All day from Friday 26 March until Sunday 4 April

Times shown are in GMT (UTC +0) up to the 27th March. For events on or after 28th March times are in BST (UTC +1).

Photographs are powerful storytelling tools. However, their meaning is often open to interpretation; an image can hold different meanings depending on the accompanying headline, hashtag or meme. Photographs depicting food production often evoke strong feelings and increasingly divide opinion. Food production is either ‘good’ or ‘bad’. But nothing is ever that black and white.

Contrasting solutions for reducing food systems’ contribution to the climate crisis are emerging. Industrial-scale sustainable intensification and smallholder farming represent two very different approaches. While both are valid, they sit in opposition to each other. Even within the same research project, there can be conflicting opinions on how best to create sustainable food systems.
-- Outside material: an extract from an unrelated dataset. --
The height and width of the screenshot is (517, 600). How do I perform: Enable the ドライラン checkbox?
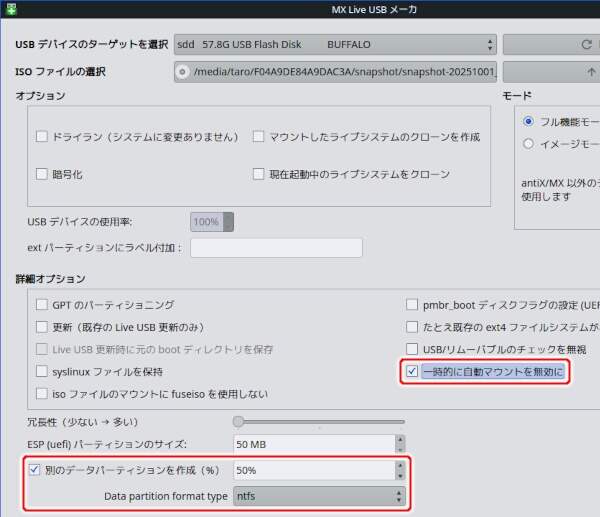(42, 137)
In the large and rapidly growing country of India, with its diverse landscapes, increasing urbanisation and widespread drought, developing a sustainable food system must be balanced with feeding those who live there, many of whom live below the poverty line.

Is industrial farming inherently bad? Is subsistence farming too marginal to make a difference? Is the best solution a combination of the two?

Visit an interactive virtual exhibition of images from India that depict relationships with food and the livelihoods of those involved in its production. Listen to contrasting views from scientists and social scientists working on the TIGR2ESS programme. Share what food sustainability means to you.

There are two sides to every story.

Register to attend this event here:

https://www.eventbrite.co.uk/e/132390175579

Booking/Registration is: POSSIBLE

Twitter handle: @TIGR2ESS

Available on demand 10am-4pm every day of the festival. Details of how to access the exhibition will be posted on EventBrite.

Additional Information

Age: Young Adults 12 – 18, Adults
Timing: Available on Demand
Cost: Free
Event Capacity: No maximum
Theme: Environment, Society
Image copyright: Toby Smith (@tobysmithphoto)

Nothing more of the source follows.